O principal exemplo deste problema é o contrabando de cigarros. Atualmente, 67% de todos os produtos que entram ilegalmente no Brasil são cigarros, e São Paulo se tornou o principal mercado para os criminosos, sendo que 4 de cada 10 cigarros vendidos no estado são importados ilegalmente do Paraguai. É incompreensível que no estado mais rico da federação, o Eight, marca líder de vendas e que domina 25% das vendas, seja fabricada no país vizinho.

Sem empregar nenhum trabalhador paulista. Aumentando a insegurança e a violência da população. Sem atender a nenhuma das regulamentações fitossanitárias previstas em Lei. E sem recolher nenhum centavo de impostos aos cofres públicos. Os prejuízos do contrabando para a sociedade são cada vez mais conhecidos, e não podem mais ser ignorados pelas autoridades.

Como reação a estes problemas, a coalizão empresarial aqui representada pelo FNCP e pelo ETCO, em parceria com a Frente Parlamentar de Combate ao Contrabando, vem propor e demandar das autoridades públicas, no âmbito do Estado de São Paulo, a criação de um Plano Estadual para o enfrentamento deste grave problema, que contemple:

  1. Recalibrar a alíquota de tributo estadual (ICMS) incidente sobre produtos, destacadamente os cigarros vendidos em São Paulo visando proteger o mercado formal, reduzir o impacto na arrecadação do Estado e manter a capacidade de investimento da cadeia produtiva (crédito, estrutura, nível de emprego, etc.)
  2. Repressão às organizações criminosas que exploram o mercado ilegal no Estado de São Paulo
  3. Campanhas públicas e ações educativas nas comunidades mais afetadas e rede varejista do Estado de São Paulo.
  4. Punição, com mesmo rigor e com trabalho integrado, das empresas nacionais que causam a evasão fiscal como instrumento de prática de preço predatório, abaixo do preço mínimo legal.
  5. Trabalho integrado junto a outros órgãos públicos e entidades (ex.: ANVISA) para coibir o comércio de produtos não autorizados e que prejudicam a política de saúde pública.

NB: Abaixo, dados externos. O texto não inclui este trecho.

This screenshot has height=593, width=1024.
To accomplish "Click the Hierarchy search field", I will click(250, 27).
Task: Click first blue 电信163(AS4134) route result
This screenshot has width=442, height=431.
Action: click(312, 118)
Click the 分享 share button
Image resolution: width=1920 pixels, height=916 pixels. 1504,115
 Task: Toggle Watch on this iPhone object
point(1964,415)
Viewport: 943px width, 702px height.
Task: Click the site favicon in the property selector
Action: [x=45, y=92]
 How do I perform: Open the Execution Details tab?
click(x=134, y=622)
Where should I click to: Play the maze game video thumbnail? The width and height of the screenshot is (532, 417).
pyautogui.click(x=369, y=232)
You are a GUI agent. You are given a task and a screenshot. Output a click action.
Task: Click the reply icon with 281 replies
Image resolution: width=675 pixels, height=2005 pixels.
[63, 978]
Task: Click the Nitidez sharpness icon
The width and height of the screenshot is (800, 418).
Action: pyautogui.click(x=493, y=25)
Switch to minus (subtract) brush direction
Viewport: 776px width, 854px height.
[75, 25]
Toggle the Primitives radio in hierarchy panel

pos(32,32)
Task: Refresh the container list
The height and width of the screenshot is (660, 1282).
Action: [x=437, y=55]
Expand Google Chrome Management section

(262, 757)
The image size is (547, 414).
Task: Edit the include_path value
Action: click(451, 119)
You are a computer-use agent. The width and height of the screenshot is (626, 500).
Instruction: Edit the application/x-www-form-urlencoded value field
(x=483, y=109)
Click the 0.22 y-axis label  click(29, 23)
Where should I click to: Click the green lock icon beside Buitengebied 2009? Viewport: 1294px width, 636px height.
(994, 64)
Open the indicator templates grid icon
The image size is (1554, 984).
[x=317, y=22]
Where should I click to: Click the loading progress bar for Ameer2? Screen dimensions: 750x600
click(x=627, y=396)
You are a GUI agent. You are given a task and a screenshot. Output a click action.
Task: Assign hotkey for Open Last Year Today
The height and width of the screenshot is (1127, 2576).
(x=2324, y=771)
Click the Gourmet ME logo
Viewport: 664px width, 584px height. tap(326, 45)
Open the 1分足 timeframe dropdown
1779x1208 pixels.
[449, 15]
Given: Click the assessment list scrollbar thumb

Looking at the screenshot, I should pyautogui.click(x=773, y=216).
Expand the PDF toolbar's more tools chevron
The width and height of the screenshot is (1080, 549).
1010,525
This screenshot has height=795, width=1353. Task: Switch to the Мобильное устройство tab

Não é mais possível que a população do estado seja obrigada a conviver com o crescimento constante e desenfreado do contrabando. É preciso que nossos governantes tenham visão e coragem necessárias para mudar esse quadro. Este é o apelo dos setores produtivos aqui reunidos, que desejam apenas atuar em um mercado livre da concorrência desleal do contrabando, em defesa do mercado legal brasileiro.